# Forum time is off



## dianebrat (Jul 6, 2002)

I noticed this in the iphone 6 pre-order thread when were all online and the times stamps were off.

I see that the last time the subject shows up in a thread was 2011

I'm posting this at 1:16PM ET the forums stamped it at 1:02


----------



## hefe (Dec 5, 2000)

Does anybody really know what time it is?


----------



## Alfer (Aug 7, 2003)

Does anyone really CARE?


----------



## Chris Gerhard (Apr 27, 2002)

If so I can't imagine why (Oh no, no)
We've all got time enough to cry


----------



## allan (Oct 14, 2002)

Alfer said:


> Does anyone really CARE?


I do. I find it annoying.



Chris Gerhard said:


> If so I can't imagine why (Oh no, no)
> We've all got time enough to cry


Yeah, 14 minutes, to be exact.


----------



## RickStrobel (Jan 19, 2000)

I know some have mentioned it in other threads not directly related to the topic. Today I noticed it looks like the most recent post was made 15 minutes ago. Is this going to be corrected or that just the way it's going to be?


----------



## Alfer (Aug 7, 2003)

I still can't figure out why this matters to so many folks around here? I see it posted in the forum help section a lot. 

I never pay attention to the TCF clock..haven't in all the years here.

So why are folks fascinated/annoyed by it being "off" ??


----------



## cowboys2002 (Jun 15, 2001)

I only noticed it when looking at this thread.


----------



## eddyj (Jun 20, 2002)

RickStrobel said:


> I know some have mentioned it in other threads not directly related to the topic. Today I noticed it looks like the most recent post was made 15 minutes ago. Is this going to be corrected or that just the way it's going to be?


You would do better to post this in the Forum Operations Center.

edit: there is a thread about it there already, so maybe no better, after all.


----------



## allan (Oct 14, 2002)

RickStrobel said:


> Is this going to be corrected or that just the way it's going to be?


I figure, if we wait awhile, it will be back to the right time. Of course, then it will have the wrong day.


----------



## Boot (Mar 15, 2000)

Yeah, that's seriously annoying.


----------



## LoREvanescence (Jun 19, 2007)

allan said:


> I figure, if we wait awhile, it will be back to the right time. Of course, then it will have the wrong day.


They fixed it for a few days a month or two back after they board went wanky, but it only lasted a couple days before it went off again.


----------



## TiMo Tim (Jul 20, 2001)

I've already reset all my own clocks to match TCF time.

And come November 2, I'll only have to fall back 45 minutes.


----------



## LoREvanescence (Jun 19, 2007)

TiMo Tim said:


> I've already reset all my own clocks to match TCF time.
> 
> And come November 2, I'll only have to fall back 45 minutes.


Or not at all, it's possible the boars time will fall back an other 45 minutes by then.

It's a feature, not a bug:up:


----------



## loubob57 (Mar 19, 2001)

Let's see, is it still off?

ETA: yup, slow by 15 minutes.

Set problem:
Answer these questions about the forum thread above:
(a) At what time did dianebrat post, and what time did the forums stamp on it?
(b) Where did eddyj suggest the post would be better placed?
(c) How slow did loubob57 find the clock?

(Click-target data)
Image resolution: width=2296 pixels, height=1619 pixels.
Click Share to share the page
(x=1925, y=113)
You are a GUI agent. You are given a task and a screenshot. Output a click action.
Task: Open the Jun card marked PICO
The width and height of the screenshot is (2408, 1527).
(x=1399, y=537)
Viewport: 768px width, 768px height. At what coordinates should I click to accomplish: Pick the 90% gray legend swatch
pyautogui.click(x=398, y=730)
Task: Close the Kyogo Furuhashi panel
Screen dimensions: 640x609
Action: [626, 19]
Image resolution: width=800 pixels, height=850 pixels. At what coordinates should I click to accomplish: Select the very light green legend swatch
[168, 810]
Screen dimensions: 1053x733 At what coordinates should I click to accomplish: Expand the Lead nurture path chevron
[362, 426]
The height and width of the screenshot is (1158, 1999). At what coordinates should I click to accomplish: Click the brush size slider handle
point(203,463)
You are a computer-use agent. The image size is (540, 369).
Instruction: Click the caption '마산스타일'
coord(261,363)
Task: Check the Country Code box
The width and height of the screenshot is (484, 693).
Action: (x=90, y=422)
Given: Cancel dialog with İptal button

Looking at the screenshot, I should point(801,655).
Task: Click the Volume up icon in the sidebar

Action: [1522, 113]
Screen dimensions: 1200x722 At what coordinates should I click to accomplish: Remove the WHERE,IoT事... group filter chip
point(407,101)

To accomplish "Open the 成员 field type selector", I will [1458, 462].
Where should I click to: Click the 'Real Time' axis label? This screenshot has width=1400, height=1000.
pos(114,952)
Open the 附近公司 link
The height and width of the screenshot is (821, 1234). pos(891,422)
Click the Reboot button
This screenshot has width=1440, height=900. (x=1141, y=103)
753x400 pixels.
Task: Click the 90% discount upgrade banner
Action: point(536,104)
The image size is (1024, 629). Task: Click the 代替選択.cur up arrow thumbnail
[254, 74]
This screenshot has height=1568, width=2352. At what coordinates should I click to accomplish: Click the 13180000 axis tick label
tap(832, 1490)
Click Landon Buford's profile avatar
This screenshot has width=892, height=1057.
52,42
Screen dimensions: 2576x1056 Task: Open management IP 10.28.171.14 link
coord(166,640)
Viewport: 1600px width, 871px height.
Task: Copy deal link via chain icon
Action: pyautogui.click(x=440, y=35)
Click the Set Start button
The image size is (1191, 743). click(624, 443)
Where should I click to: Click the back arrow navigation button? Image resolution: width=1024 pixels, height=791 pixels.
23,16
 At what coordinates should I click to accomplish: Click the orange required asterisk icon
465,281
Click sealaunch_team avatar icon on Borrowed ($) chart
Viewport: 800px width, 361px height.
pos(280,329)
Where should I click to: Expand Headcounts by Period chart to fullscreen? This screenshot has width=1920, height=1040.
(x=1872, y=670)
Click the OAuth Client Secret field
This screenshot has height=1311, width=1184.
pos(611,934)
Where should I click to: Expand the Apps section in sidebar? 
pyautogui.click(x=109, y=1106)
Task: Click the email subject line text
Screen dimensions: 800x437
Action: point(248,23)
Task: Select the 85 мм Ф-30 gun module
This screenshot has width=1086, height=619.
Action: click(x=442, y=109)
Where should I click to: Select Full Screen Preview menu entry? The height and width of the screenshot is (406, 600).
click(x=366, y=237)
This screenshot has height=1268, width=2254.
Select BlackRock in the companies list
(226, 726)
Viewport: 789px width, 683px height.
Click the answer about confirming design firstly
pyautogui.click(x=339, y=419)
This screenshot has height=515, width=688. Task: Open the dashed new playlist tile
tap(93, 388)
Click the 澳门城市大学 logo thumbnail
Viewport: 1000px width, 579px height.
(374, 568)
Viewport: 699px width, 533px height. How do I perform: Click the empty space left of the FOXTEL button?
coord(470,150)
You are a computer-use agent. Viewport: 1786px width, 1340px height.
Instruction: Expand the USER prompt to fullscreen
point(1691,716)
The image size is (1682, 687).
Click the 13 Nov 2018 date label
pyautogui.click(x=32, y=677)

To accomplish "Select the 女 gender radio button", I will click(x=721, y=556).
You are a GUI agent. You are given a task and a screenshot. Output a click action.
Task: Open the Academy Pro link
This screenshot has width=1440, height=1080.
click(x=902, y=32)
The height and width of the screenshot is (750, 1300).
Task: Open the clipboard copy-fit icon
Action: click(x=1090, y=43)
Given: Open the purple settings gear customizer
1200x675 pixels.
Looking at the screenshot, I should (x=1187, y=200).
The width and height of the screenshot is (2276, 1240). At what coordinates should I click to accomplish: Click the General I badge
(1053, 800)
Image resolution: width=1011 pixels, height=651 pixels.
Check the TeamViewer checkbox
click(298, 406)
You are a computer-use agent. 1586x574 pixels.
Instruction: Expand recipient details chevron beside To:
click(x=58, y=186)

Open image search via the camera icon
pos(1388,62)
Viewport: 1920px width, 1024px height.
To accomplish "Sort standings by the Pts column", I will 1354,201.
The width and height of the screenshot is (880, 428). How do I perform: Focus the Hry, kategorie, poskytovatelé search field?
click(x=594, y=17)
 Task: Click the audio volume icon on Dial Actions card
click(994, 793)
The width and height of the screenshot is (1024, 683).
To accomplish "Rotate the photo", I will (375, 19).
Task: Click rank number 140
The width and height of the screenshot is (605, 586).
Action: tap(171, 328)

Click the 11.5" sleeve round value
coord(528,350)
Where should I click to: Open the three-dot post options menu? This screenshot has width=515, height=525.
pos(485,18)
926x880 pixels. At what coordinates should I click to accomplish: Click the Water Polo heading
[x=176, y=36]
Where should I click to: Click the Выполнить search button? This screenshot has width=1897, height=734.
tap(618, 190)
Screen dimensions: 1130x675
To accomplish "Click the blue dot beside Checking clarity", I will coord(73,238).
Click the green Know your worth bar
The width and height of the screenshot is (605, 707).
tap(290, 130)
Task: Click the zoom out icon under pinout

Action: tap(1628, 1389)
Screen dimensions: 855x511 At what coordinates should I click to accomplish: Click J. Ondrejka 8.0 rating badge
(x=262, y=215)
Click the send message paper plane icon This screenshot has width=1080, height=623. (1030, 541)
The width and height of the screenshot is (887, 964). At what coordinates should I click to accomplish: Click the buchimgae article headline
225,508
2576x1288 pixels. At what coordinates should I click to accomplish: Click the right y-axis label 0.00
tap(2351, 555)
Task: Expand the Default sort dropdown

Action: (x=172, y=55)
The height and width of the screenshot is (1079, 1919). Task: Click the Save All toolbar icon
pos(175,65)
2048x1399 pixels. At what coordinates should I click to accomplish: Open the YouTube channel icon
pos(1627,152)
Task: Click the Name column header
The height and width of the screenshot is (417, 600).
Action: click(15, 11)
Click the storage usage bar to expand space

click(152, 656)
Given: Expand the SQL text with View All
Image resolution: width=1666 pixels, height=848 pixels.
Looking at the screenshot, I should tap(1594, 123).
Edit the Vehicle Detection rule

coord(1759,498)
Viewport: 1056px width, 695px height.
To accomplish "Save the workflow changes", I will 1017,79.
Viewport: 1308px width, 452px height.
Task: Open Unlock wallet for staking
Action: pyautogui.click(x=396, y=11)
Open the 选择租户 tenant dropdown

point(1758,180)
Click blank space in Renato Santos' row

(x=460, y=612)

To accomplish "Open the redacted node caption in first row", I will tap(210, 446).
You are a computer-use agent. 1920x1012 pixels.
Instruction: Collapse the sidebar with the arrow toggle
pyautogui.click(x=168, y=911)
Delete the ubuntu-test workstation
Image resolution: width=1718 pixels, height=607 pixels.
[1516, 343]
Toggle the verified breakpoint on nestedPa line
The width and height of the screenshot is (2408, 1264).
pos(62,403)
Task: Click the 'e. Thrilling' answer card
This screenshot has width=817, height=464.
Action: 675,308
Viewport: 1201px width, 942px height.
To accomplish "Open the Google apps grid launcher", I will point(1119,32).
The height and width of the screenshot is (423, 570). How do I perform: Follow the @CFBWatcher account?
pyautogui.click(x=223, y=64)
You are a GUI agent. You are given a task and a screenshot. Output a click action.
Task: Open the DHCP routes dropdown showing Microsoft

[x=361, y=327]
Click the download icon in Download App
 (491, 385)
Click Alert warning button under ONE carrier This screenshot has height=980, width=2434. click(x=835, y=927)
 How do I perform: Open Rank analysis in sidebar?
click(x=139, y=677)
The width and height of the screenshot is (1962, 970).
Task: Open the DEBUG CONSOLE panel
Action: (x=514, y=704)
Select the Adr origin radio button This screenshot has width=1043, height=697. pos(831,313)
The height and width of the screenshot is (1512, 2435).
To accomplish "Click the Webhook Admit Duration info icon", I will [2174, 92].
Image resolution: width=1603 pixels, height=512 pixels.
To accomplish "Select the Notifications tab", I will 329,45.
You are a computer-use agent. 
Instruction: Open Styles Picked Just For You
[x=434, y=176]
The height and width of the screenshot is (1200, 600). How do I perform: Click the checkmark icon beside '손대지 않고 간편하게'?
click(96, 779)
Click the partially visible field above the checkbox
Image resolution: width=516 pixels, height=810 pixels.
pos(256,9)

Answer to the exercise:
(a) dianebrat posted at 1:16PM ET, and the forums stamped it at 1:02.
(b) In the Forum Operations Center.
(c) Slow by 15 minutes.